1. Field of the invention

This invention concerns use of additive manufacturing, a.k.a 3D printing, in construction. Specifically, the invention concerns manufacturing of building elements using 3D printing.

2. Description of prior art

Manufacturing of buildings using 3D printing of concrete is a widely experimented area. There are a lot of patents and patent applications concerning 3D printing of concrete in general: methods, compositions, nozzles, additives, and other details of the 3D printing process. Most of these focus on the traditional approach of directly 3D printing of concrete. However, building a structure using direct 3D printing of concrete has its own set of problems, as it is difficult to balance the need for fast curing so that the object being printed does not collapse during printing, with the need to have consecutive print layers bond to each other. As a consequence, printing of moulds for subsequent pouring concrete is a well known application of 3D printing, which avoids the problems of printing objects directly out of concrete.

Patent EP3524746 describes a solution, where a mould is 3D-printed and left in place to act as finishing material. This patent describes fabricating building elements.

Patent application LIS2021394441 describes printing molds for concrete out of foam. This patent application is focused on details of the foam printer.

Patent application WO19121316 describes printing a free-standing mould, then pouring concrete in the mould. This application also mentions using foam as a printing material for the mould. Development of 3D printing technology has made it possible to create structures, where load bearing material is only used where needed for carrying the loads placed on the structures, with voids or lighter infill materials used for other locations. Such an arrangement saves material and reduces weight. Such structures have been experimented also in production of building elements.

For example, patent application WO22112380 describes producing elements with lighter infills by mixing foam into cement being printed when 3D printing the infill areas.

Also, a university has experimented with 3D printing of building elements by 3D printing of foam concrete as a mould, then pouring concrete into the 3D printed mould. The result is a building element with only the needed load bearing areas consisting of concrete, whereby the building element is lighter than conventional elements cast fully from concrete.

However, like 3D printing of concrete, solutions requiring 3D printing of foam concrete have certain problems. Printing foam concrete requires a complicated setup, e.g. a foam generator, and producing foam concrete requires specific training for personnel. Like 3D printing of concrete, chances of foam concrete hardening inside the printer nozzle or piping is very high. Also cleaning of the 3D printer, specifically piping and the nozzle, is difficult as it is with concrete. These solutions also require removal of printed foam concrete in cases where the building element is required to have one or more holes for e.g. windows or conduits. The removed foam concrete becomes then waste material.

# DATA EXCERPT
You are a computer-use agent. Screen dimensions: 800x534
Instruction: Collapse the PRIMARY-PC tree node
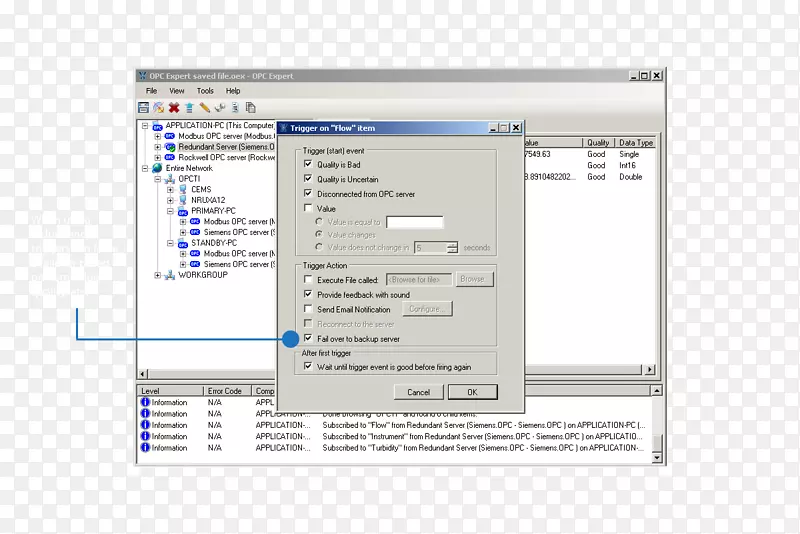170,212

# TO BE DONE
Proceed with the patent description of 3D-printed building elements, starting after its last sentence.

# TASK RESULT
SUMMARY OF THE INVENTION

The invention provides a method for manufacturing building elements, which avoids the problems of the prior art. In the method, mould walls are created using 3D printing. The printed mould wall structure defines the regions, where concrete and filler materials are to be poured. Then a first material of the group consisting of concrete material and filler material is poured into one or more regions, and allowed to cure. After the first material has cured, the 3D printed mould walls are removed. Then, the second material of the group consisting of concrete material and filler material is poured into at least one region left empty from the pouring of the first material and removal of the clay walls. In an embodiment of the invention, a layer of filler material is poured either first below or last on top of the whole element in order to bind regions of filler material to each other, and to improve adhesion to the regions of concrete material.

In this specification, term "concrete material" refers to any kind of concrete that is suitable for load bearing structures and can be poured into a mould. As a man skilled in the art knows, construction industry uses a variety of types of concrete. Any kind of concrete that is suitable for manufacturing building elements can be used as the concrete material in the inventive method.

In this specification, the term "filler material " refers to any material that is less dense than concrete material and can be poured into a mould. The filler material can be for example foam concrete which can be made by mixing wet concrete with aqueous foam. The filler material can also be for example concrete mixed with a lighter material such as expanded polystyrene (EPS), resulting in a mixture known as EPS concrete or polystyrene concrete.

The above summary relates to only one of the many embodiments of the invention disclosed herein and is not intended to limit the scope of the invention, which is set forth in the claims herein. These and other features of the present invention will be described in more detail below in the detailed description of the invention and in conjunction with the following figures.

BRIEF DESCRIPTION OF THE DRAWINGS

Various embodiments of the invention will be described in detail below, by way of example only, with reference to the accompanying drawings, of which Figure 1 illustrates different phases of manufacturing a building element according to an embodiment of the invention, and

Figure 2 illustrates a method according to an embodiment of the invention.

DETAILED DESCRIPTION OF CERTAIN EMBODIMENTS

The following embodiments are exemplary. Although the specification may refer to "an", "one", or "some" embodiment(s), this does not necessarily mean that each such reference is to the same embodiment(s), or that the feature only applies to a single embodiment. Features of different embodiments may be combined to provide further embodiments.

In the following, features of the invention will be described with a simple example of a method with which various embodiments of the invention may be implemented. Only elements relevant for illustrating the embodiments are described in detail. Details that are generally known to a person skilled in the art may not be specifically described herein.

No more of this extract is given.